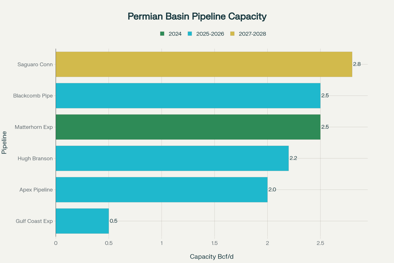Click the Capacity Bcf/d axis title

(x=211, y=257)
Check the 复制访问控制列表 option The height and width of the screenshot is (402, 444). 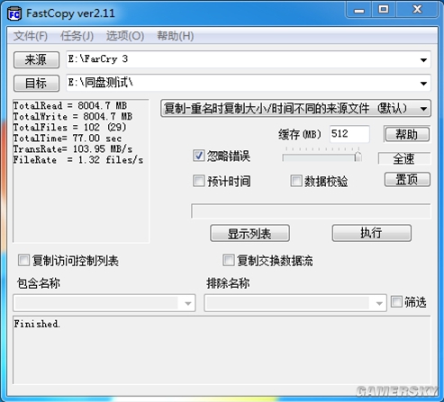click(x=23, y=260)
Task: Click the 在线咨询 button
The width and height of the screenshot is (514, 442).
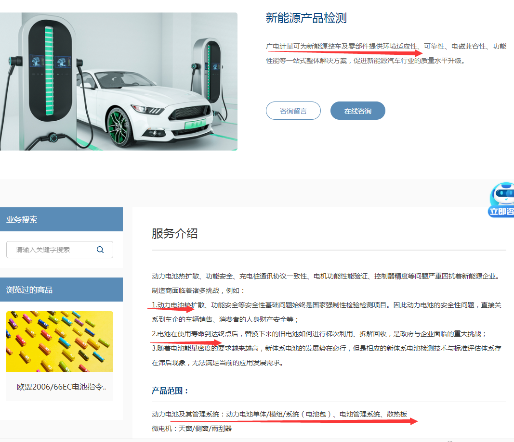Action: (x=357, y=111)
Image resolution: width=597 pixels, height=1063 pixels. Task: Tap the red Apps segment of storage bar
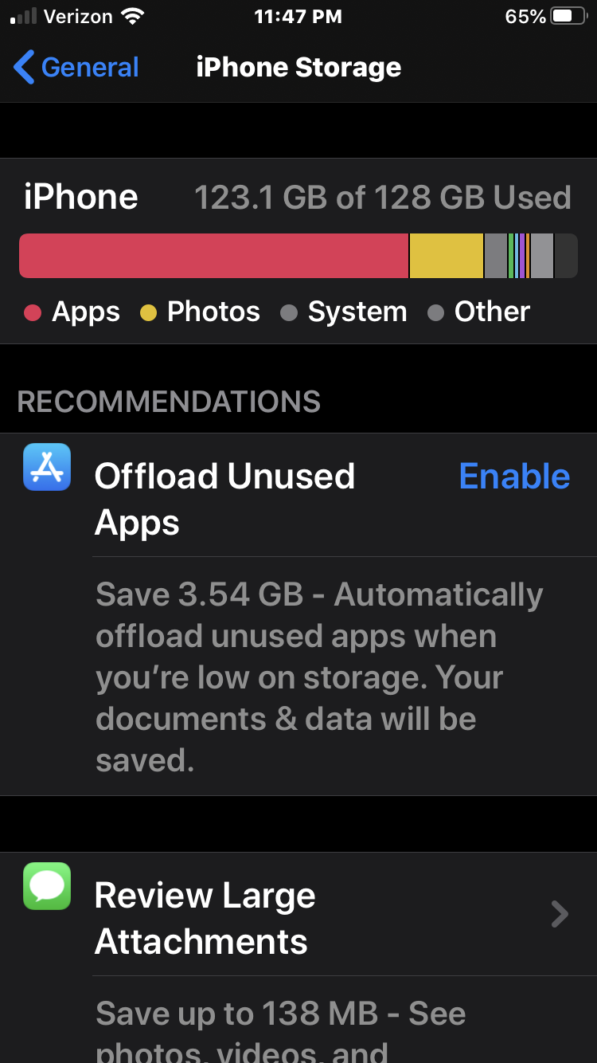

+ + + + +

** EXERCISE REQUIREMENTS **
Render the lines from the one containing "Task: Click the 在线咨询 button" through the last line of the rows above as a Markdown table with the columns Number and Line, skipping blank lines and leaving out the pictures.

** RESULT OF THIS TASK **
| Number | Line |
|---|---|
| 1 | Task: Click the 在线咨询 button |
| 2 | The width and height of the screenshot is (514, 442). |
| 3 | Action: (x=357, y=111) |
| 4 | Image resolution: width=597 pixels, height=1063 pixels. Task: Tap the red Apps segment of storage bar |